Skip to content

DB_compare.py — Vision vs Database Stock Reconciliation

Overview

DB_compare.py is the final comparison stage of the Wine Platform automated vision lane.

Its task is to compare:

  • the vision-derived bottle counts produced by onnx_batch.py
  • against the current stock quantities stored in the backend database

It performs this comparison bin by bin and writes outputs containing only the mismatches.

This script is the final analytical step of the scheduled detection pipeline.

Its role is not to update the DB automatically.
Instead, it produces structured discrepancy outputs for review or later action.


Position in the Vision Pipeline

flowchart TD

ONNX["onnx_batch.py"]
CSV["results.csv"]
API["GET /bins/summary"]
CMP["DB_compare.py"]
DIFFCSV["diff_only.csv"]
DIFFJSON["diff_only.json"]
POST["POST /vision/proposals"]
VALIHA["Home Assistant validation"]

ONNX --> CSV
API --> CMP
CSV --> CMP
CMP --> DIFFCSV
CMP --> DIFFJSON
CMP --> POST
POST --> VALIHA

Main Purpose

The goal of this script is operationally simple:

Find all bins where vision count != DB quantity

This is the reconciliation point between:

  • physical reality as seen by the camera
  • logical stock state as stored in MariaDB via the API layer

Only bins with differences are written to output.

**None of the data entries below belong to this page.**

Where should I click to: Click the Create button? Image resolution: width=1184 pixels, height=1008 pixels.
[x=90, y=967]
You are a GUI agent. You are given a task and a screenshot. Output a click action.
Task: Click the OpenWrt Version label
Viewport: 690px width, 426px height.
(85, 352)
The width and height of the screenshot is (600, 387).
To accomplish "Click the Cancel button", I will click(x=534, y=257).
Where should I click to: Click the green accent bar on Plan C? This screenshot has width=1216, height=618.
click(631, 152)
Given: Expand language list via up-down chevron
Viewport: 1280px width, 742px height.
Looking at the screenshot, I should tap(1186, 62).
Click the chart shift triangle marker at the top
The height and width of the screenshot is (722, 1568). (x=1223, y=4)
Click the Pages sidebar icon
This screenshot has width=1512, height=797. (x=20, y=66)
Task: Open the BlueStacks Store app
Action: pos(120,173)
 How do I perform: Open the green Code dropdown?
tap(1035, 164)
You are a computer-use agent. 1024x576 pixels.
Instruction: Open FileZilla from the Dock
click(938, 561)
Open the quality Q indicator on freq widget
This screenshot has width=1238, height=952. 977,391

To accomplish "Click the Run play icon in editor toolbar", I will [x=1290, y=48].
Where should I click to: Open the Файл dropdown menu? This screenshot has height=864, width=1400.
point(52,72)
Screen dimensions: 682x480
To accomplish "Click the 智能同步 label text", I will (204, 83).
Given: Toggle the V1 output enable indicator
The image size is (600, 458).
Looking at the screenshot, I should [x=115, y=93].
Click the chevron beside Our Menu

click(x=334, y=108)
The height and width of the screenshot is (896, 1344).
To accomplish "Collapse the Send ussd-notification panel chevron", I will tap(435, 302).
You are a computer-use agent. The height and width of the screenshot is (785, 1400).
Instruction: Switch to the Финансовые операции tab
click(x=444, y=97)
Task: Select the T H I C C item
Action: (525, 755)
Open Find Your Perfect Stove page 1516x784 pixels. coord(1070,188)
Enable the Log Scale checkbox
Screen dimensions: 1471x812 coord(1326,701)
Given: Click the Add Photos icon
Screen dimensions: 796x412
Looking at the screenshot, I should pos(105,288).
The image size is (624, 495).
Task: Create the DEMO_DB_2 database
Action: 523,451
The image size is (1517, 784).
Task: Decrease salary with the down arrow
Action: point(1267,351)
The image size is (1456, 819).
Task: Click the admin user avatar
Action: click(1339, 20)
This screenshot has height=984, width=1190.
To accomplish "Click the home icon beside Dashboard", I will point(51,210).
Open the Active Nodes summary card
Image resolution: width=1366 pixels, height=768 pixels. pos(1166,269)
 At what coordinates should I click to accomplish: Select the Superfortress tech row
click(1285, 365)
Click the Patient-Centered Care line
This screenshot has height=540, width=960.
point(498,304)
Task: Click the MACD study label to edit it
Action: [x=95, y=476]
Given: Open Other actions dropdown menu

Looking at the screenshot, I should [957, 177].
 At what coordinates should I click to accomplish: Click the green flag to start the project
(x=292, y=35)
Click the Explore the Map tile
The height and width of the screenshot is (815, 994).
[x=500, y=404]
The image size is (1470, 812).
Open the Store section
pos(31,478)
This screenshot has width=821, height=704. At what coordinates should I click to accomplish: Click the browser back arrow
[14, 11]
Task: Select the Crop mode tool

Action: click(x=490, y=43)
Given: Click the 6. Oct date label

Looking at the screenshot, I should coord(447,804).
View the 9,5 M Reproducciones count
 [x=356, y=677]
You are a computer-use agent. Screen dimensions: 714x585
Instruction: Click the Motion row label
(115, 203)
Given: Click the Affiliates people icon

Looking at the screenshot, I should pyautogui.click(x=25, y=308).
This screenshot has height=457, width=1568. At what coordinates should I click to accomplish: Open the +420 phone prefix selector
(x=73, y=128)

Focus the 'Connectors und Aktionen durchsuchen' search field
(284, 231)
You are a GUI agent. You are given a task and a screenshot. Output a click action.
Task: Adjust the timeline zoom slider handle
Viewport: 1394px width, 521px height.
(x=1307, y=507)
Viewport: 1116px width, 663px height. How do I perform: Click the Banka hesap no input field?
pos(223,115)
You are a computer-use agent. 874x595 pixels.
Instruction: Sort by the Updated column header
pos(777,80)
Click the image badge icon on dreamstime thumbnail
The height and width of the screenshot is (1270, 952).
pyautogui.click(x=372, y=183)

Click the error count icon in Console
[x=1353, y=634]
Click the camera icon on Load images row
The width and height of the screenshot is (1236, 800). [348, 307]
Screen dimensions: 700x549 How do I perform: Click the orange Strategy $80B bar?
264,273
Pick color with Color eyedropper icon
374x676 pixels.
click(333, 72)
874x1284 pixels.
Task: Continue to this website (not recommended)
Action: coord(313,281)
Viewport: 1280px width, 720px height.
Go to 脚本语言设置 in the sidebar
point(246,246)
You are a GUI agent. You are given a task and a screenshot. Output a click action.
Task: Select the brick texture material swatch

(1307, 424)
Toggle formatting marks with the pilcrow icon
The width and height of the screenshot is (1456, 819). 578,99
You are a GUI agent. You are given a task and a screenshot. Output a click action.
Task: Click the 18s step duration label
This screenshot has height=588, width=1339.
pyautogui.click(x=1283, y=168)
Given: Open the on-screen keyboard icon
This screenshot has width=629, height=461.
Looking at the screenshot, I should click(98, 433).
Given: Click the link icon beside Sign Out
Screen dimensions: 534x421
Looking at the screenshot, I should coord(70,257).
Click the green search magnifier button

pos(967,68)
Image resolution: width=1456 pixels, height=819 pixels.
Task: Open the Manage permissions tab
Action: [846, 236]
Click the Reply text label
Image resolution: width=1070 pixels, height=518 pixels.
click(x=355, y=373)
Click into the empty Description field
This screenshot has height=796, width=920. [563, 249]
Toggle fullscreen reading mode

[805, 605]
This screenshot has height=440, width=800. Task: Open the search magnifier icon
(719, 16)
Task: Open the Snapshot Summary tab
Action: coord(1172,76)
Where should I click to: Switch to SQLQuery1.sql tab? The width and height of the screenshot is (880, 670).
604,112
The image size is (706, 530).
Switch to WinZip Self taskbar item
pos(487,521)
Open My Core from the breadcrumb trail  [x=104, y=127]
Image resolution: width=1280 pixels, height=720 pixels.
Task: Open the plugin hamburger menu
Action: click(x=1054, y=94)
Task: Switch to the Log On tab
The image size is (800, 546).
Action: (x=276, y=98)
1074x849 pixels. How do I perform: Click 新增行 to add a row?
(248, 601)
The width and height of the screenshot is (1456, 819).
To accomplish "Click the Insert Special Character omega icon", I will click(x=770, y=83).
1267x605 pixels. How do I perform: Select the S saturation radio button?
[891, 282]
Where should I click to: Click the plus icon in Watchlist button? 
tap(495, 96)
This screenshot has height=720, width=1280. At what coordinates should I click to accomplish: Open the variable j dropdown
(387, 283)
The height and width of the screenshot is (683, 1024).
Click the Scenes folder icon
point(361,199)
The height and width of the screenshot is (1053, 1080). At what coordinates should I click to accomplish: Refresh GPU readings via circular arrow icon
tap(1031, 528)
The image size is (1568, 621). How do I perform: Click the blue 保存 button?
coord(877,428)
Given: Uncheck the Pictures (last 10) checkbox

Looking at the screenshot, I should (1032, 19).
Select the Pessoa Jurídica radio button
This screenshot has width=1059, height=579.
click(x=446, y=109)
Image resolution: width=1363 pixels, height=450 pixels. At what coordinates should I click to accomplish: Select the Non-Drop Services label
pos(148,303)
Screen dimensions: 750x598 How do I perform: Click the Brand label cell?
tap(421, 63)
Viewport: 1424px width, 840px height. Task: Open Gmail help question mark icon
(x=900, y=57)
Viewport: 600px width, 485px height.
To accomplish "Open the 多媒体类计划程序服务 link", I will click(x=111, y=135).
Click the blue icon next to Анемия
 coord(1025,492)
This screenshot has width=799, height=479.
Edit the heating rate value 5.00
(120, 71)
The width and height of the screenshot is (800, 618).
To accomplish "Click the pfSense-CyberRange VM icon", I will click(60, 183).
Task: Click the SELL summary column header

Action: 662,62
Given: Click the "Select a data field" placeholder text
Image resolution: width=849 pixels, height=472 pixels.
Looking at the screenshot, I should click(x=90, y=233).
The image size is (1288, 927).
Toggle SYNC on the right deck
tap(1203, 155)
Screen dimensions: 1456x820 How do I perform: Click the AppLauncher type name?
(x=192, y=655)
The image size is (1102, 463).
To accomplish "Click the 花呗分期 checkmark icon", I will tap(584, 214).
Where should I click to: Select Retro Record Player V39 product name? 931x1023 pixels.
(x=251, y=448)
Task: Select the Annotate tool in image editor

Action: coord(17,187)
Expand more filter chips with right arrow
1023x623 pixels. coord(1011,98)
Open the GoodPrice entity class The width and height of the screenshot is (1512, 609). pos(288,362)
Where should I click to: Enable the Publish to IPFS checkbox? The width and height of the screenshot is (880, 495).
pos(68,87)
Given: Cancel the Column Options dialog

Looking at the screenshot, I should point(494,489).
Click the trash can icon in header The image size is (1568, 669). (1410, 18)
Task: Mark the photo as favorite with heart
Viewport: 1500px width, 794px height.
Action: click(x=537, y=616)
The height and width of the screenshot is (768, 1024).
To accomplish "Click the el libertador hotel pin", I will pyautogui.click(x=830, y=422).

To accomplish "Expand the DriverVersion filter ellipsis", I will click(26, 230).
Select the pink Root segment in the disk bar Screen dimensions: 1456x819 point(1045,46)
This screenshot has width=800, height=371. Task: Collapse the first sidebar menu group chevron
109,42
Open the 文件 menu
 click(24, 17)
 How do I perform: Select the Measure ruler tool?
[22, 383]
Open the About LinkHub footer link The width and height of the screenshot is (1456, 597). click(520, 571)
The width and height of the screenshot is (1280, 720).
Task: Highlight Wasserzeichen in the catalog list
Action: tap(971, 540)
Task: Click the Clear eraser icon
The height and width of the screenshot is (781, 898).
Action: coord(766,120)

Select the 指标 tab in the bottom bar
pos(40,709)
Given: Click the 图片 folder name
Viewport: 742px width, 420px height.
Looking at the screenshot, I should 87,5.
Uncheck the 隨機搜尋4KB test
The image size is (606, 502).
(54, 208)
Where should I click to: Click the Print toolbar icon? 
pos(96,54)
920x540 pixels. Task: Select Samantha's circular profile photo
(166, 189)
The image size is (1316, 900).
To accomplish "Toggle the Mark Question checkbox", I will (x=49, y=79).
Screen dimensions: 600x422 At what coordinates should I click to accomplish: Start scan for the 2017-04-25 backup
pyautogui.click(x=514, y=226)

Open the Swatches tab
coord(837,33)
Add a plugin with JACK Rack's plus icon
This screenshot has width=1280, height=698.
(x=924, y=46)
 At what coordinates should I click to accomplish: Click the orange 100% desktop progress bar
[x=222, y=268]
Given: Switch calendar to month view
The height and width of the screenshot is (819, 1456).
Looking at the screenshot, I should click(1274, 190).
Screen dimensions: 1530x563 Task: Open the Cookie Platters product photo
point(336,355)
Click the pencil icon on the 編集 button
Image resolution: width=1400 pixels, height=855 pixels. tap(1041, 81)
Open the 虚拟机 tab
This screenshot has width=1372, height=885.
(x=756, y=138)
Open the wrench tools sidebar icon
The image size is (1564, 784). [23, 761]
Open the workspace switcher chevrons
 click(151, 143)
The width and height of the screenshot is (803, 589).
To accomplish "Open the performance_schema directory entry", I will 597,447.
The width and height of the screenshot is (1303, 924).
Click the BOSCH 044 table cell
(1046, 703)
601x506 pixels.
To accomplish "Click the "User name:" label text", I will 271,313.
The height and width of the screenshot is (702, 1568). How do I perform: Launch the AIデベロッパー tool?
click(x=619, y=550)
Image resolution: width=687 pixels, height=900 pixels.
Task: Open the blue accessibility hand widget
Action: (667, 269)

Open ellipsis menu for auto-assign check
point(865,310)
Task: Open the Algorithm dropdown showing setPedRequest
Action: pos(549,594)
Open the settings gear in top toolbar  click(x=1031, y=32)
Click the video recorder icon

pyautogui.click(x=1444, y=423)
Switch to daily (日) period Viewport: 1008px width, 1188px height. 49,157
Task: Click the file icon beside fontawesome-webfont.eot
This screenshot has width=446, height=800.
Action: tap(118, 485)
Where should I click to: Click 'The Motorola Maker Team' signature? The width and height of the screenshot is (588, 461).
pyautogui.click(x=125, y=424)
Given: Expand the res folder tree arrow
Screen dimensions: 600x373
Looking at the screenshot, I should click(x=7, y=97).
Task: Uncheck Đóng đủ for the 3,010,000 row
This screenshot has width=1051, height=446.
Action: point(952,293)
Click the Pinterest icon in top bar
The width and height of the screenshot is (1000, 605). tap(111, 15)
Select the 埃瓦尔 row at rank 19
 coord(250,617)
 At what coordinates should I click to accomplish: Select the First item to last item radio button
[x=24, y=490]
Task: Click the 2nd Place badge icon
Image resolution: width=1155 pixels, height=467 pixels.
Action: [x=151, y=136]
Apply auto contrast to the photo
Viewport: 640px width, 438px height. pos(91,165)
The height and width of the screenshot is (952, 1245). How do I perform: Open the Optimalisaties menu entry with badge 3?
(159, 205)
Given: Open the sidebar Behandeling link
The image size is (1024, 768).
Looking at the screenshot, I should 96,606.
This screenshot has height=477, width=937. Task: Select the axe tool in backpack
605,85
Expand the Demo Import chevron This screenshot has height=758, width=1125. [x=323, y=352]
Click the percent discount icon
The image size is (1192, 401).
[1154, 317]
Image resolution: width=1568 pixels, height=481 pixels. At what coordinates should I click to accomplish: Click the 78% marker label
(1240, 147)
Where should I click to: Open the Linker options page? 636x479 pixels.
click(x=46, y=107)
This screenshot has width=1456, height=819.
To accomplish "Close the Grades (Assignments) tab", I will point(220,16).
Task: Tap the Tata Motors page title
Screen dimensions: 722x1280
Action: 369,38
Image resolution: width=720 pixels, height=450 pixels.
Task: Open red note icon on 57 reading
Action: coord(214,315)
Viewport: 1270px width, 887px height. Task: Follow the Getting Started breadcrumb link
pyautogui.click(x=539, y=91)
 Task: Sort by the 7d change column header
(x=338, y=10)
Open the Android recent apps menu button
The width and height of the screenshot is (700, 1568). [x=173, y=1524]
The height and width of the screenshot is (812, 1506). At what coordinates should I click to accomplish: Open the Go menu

This keeps the result focused and practical.


Inputs

The script consumes two independent data sources.


1. Vision results CSV

Path:

<cfg.paths["det_out"]>/results.csv

Produced by:

onnx_batch.py

Expected important fields:

  • bin_ID
  • count

2. Backend bins summary API

Retrieved via API.

Endpoint:

GET /bins/summary

Example response:

[ { "st_bin": "03_03", "qty": 5 }, { "st_bin": "03_04", "qty": 6 } ]


Outputs

Written into:

<cfg.paths["det_out"]>

Files:

diff_only.csv

Flat CSV list of mismatching bins.

diff_only.json

Structured JSON payload with:

  • total diff count
  • list of mismatch rows

Proposal Creation

Instead of modifying the inventory automatically, the script creates a proposal.

Endpoint:

POST /vision/proposals

Example payload:

{ "id": 999, "bin_code": "03_03", "quantity_difference": -1, "snapshot_path": "/local/wine/03_03.png", "status": "pending", "created_at": "2026-03-12T10:00:00", "bin_details": { "items":[ {"description": "Chablis", "year": 2022, "qty": 3}, {"description": "Sancerre", "year": 2021, "qty": 2} ]} }

Snapshot Path

The snapshot image is generated earlier in the pipeline.

Example:

/local/wine/03_03.png

This path is compatible with Home Assistant image rendering.


Architectural Role

This script is the final read-only comparison stage.

It does not:

  • modify DB
  • trigger automatic stock update
  • attempt conflict resolution

Instead, it provides a reliable discrepancy report.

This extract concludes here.